Each line from the one with "Image resolution: width=831" through the last line of the records must be output exactly, both ends included.

_ _ _ _ _

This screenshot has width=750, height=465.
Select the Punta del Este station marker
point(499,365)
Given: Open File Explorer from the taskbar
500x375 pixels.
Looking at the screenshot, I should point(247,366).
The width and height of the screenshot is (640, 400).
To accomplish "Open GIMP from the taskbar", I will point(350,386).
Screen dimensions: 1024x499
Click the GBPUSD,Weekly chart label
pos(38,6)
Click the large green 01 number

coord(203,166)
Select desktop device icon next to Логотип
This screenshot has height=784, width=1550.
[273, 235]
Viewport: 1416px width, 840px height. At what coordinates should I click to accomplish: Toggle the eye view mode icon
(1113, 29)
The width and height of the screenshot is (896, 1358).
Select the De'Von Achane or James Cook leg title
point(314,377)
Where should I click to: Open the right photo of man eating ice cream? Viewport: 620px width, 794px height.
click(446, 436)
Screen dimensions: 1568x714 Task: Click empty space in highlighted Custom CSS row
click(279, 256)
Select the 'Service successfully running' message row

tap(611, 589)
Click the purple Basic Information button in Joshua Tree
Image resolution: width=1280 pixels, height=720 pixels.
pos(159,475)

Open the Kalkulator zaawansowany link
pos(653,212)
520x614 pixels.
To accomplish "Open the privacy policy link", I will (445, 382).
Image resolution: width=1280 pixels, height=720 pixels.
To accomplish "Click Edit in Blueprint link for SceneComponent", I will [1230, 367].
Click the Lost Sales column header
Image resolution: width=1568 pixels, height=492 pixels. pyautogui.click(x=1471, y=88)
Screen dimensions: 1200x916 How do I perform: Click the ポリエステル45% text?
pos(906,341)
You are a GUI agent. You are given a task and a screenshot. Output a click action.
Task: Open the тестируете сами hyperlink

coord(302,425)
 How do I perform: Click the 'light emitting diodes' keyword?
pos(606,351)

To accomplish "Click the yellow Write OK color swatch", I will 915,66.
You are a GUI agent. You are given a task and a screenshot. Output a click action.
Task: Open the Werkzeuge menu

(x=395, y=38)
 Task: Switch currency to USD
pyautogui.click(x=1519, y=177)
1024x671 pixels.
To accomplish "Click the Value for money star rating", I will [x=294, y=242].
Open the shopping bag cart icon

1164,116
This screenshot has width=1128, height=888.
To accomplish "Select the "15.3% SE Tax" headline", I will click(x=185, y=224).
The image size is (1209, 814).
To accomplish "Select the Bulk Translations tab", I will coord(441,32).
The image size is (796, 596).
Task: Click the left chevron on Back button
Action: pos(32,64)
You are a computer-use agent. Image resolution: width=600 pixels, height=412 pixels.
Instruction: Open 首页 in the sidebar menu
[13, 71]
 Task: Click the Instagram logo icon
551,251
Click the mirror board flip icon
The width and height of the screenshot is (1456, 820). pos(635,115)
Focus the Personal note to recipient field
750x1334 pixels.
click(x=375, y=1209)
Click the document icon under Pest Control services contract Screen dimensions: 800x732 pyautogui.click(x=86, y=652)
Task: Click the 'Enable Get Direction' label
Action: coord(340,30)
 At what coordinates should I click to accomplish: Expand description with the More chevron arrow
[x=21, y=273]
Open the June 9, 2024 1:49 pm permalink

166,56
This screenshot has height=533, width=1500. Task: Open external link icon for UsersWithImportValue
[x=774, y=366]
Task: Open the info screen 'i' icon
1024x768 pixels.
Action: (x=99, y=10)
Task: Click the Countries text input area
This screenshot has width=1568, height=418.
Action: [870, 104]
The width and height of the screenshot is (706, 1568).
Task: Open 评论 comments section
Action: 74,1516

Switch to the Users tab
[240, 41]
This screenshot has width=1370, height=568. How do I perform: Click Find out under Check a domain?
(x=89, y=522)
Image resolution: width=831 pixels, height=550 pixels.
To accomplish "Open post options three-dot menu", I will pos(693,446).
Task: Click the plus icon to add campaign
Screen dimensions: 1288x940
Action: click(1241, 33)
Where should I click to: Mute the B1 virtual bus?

_ _ _ _ _

> _TASK ANSWER_
Image resolution: width=831 pixels, height=550 pixels.
To accomplish "Open post options three-dot menu", I will pos(693,446).
Task: Click the plus icon to add campaign
Screen dimensions: 1288x940
Action: click(1241, 33)
Where should I click to: Mute the B1 virtual bus?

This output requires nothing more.